No cabe duda de que la crisis mundial está afectando de manera muy importante a la economía española. Pero quizá sería demasiado decir que la actual situación de la economía española se debe exclusivamente a la crisis financiera o a problemas originados fuera de nuestras fronteras.
Sí parece evidente que la crisis está afectando de manera más severa a España porque tenía problemas estructurales, sobre los que no se ha actuado en los años de bonanza y que ahora hacen que la previsión de recuperación se retrase más para España que para otros países de su entorno. Utilizando el símil montañero, cuando la pendiente se ha vuelto más inclinada ha puesto en evidencia nuestra falta de forma y los problemas de salud que veníamos arrastrando.
No son pocos los analistas e instituciones que ya no plantean medidas anti crisis por su escasa efectividad y desconocidas consecuencias en el medio plazo, sino que abogan por la imperiosa necesidad de abordar verdaderas reformas estructurales en algunos de nuestros mercados. Destacan el caso del sector energético, la educación y formación, la justicia.
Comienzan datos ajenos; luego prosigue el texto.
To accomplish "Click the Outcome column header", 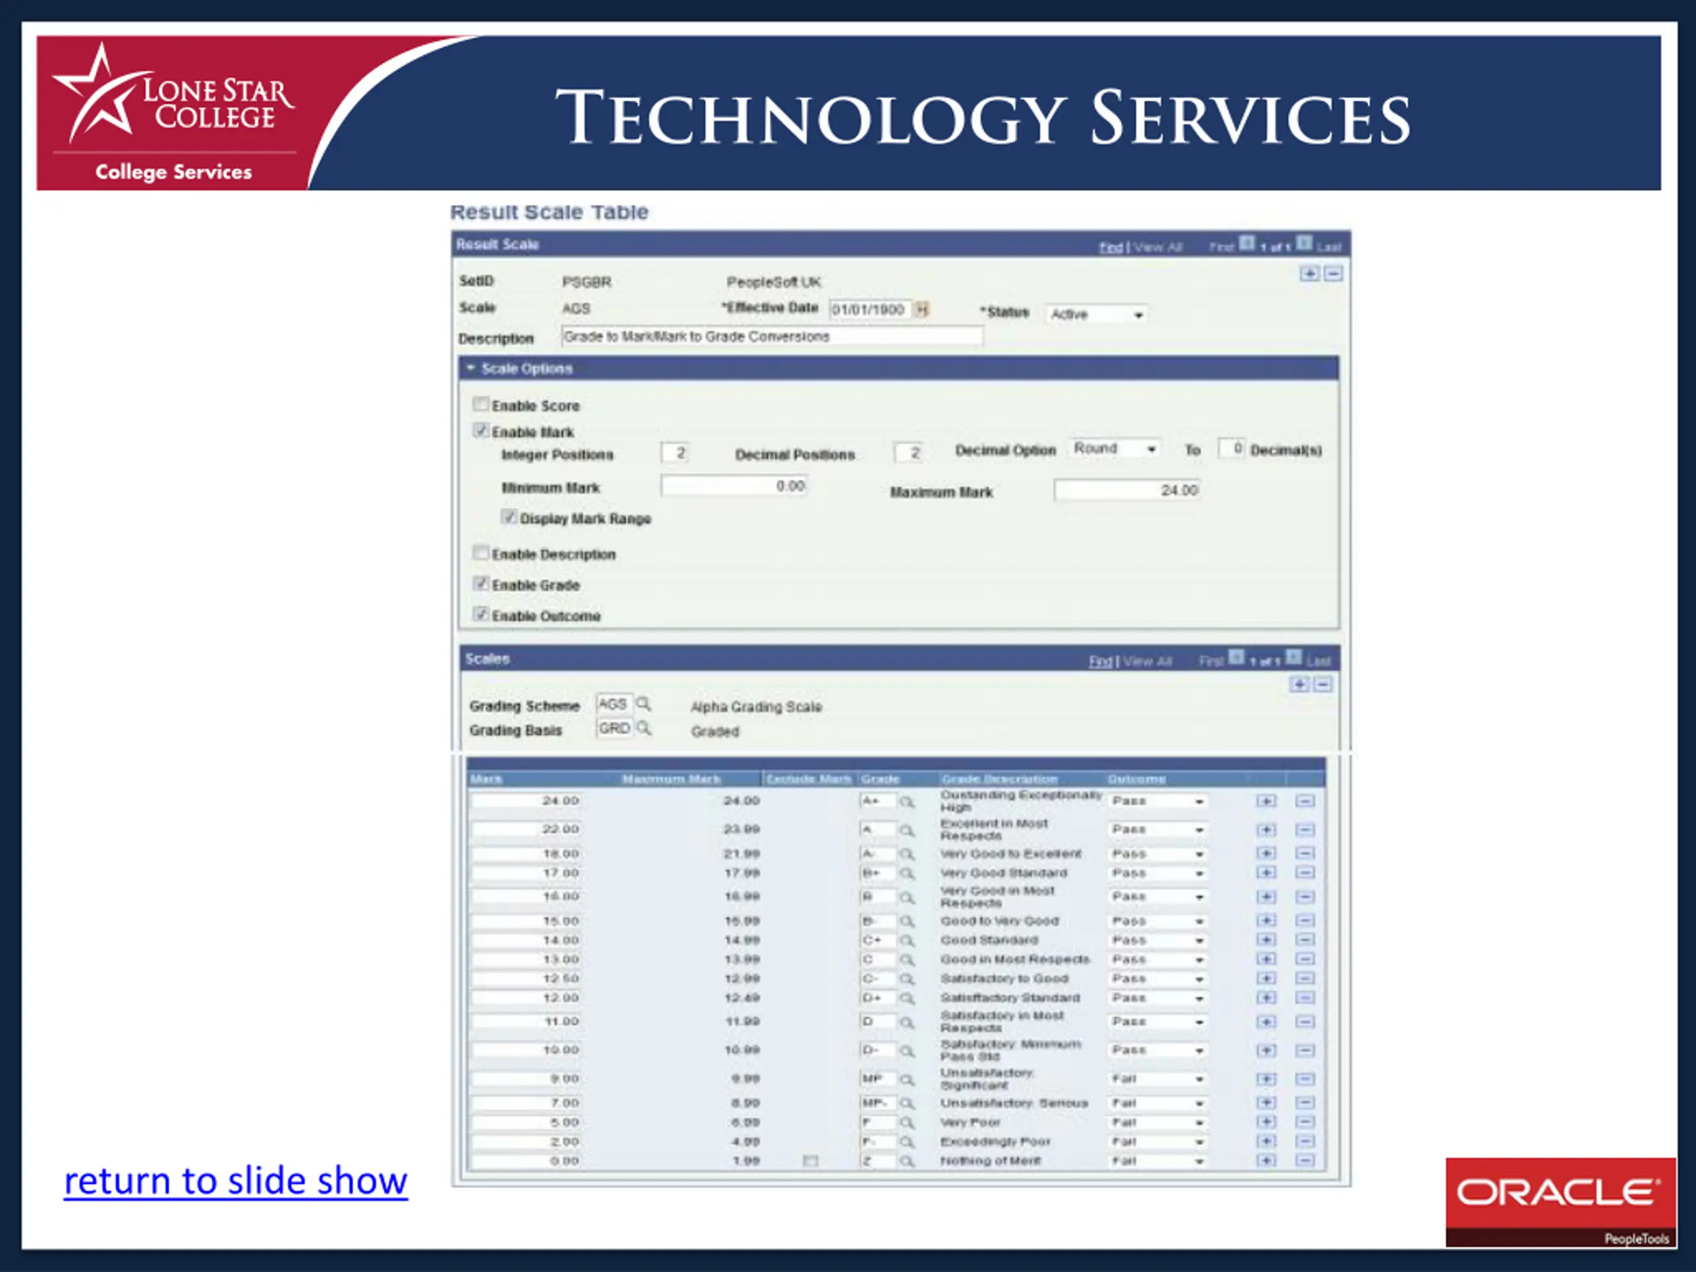I will click(1136, 779).
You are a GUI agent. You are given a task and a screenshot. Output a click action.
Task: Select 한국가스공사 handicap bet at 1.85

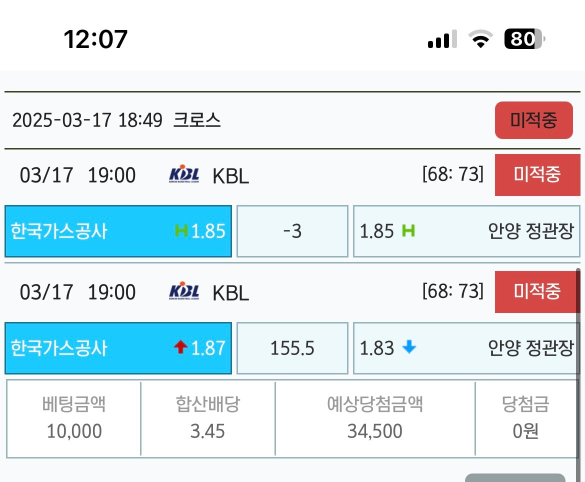click(118, 231)
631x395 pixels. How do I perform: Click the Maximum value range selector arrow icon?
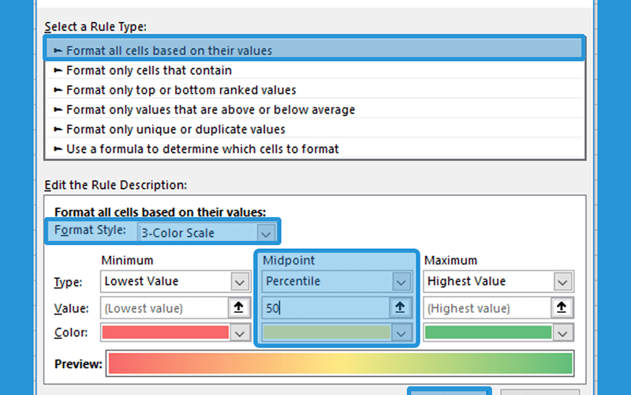(562, 308)
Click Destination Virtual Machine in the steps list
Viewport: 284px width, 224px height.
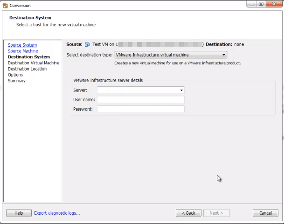coord(34,63)
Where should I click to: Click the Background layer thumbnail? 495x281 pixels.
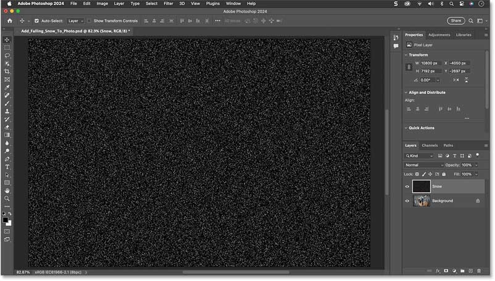421,201
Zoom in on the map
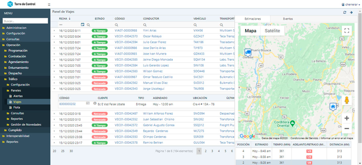The height and width of the screenshot is (165, 362). 346,118
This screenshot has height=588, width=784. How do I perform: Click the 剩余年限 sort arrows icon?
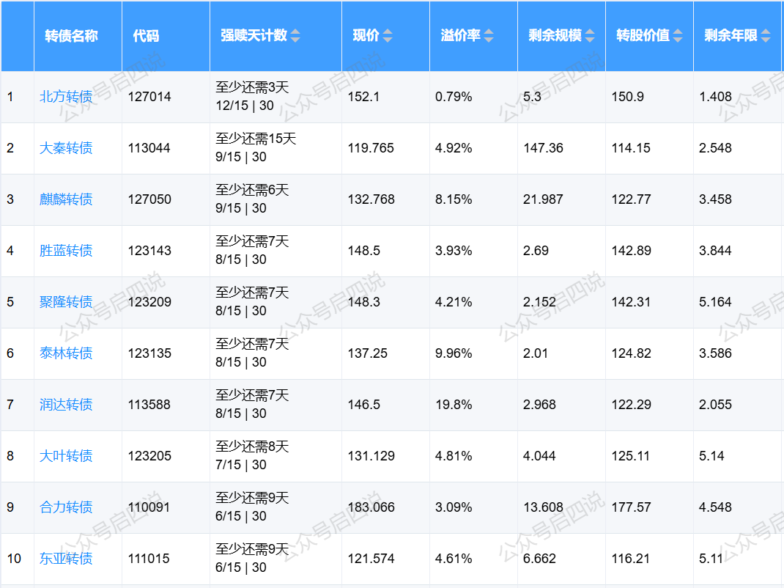pyautogui.click(x=766, y=36)
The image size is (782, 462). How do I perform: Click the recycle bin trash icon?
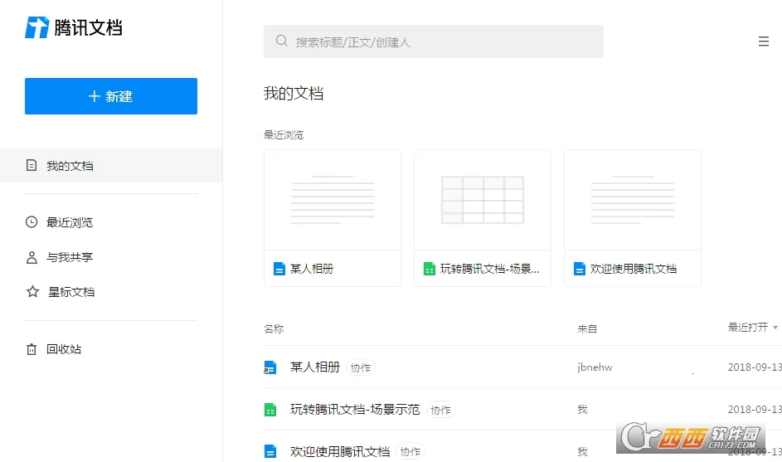(32, 349)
Una de estas es la del mercado laboral. Para analizarlo y escuchar posibles medidas, en la Cámara invitamos recientemente a Juan Antonio Sagardoy, catedrático de derecho laboral y gran conocedor de este tema. En un momento en el que se puede decir que no estamos escuchando nuevas propuestas que pudieran ayudarnos a gestionar la situación actual y la futura, resultó muy esperanzador escuchar las aportaciones que planteó el ponente, de las que quiero hacerme eco en estas líneas.
El profesor destacó algunos de los factores que explican por qué el mercado laboral español está sufriendo de manera mucho más acusada la crisis. En primer lugar, España ocupa los primeros puestos en cuanto a rigidez del mercado laboral, superada solamente por Eslovenia y Estonia. En segundo lugar, la temporalidad en el empleo (30%) triplica a la de la UE-15, y establece una clara dualidad entre los contratados fijos y temporales.
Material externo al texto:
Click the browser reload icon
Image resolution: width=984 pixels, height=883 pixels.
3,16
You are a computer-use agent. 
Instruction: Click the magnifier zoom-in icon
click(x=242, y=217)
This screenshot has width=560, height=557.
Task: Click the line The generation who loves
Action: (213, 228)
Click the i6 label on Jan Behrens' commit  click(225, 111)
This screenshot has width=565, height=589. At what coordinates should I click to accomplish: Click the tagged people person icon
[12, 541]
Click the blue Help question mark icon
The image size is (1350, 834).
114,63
Se puede aducir que el incremento del paro es la consecuencia de la crisis mundial (cuyo efecto naturalmente no podemos obviar), pero a este respecto resultó revelador el dato aportado por el profesor: en Estados Unidos, epicentro de la crisis financiera, con sectores productivos realmente afectados como la construcción o la automoción, y donde el consumo ha registrado una caída muy importante, la peor tasa de desempleo en esta crisis ha sido el 8%, registrado el pasado año, y ésta es, precisamente, la mejor tasa de España y en épocas de bonanza.
Ante la seriedad de la situación del mercado laboral, el profesor Sagardoy abogó por la necesidad de introducir cambios que necesariamente deben ser serios y de calado. Así, habló de la necesidad de introducir un único tipo de contrato sin distinguir entre fijo y temporal, sino indefinido con una indemnización por despido más razonable y menos costosa. No es la única alternativa planteada por el experto. Defendió también la posibilidad de utilizar otros recursos como los contratos fijos término, contratos de lanzamiento de nueva actividad, el contrato a tiempo parcial, muy poco utilizado actualmente, el impulso del teletrabajo (y la necesidad de una regulación apropiada), los contratos flexibles o la necesidad de desarrollar una normativa específica que se ajuste a las PYMES.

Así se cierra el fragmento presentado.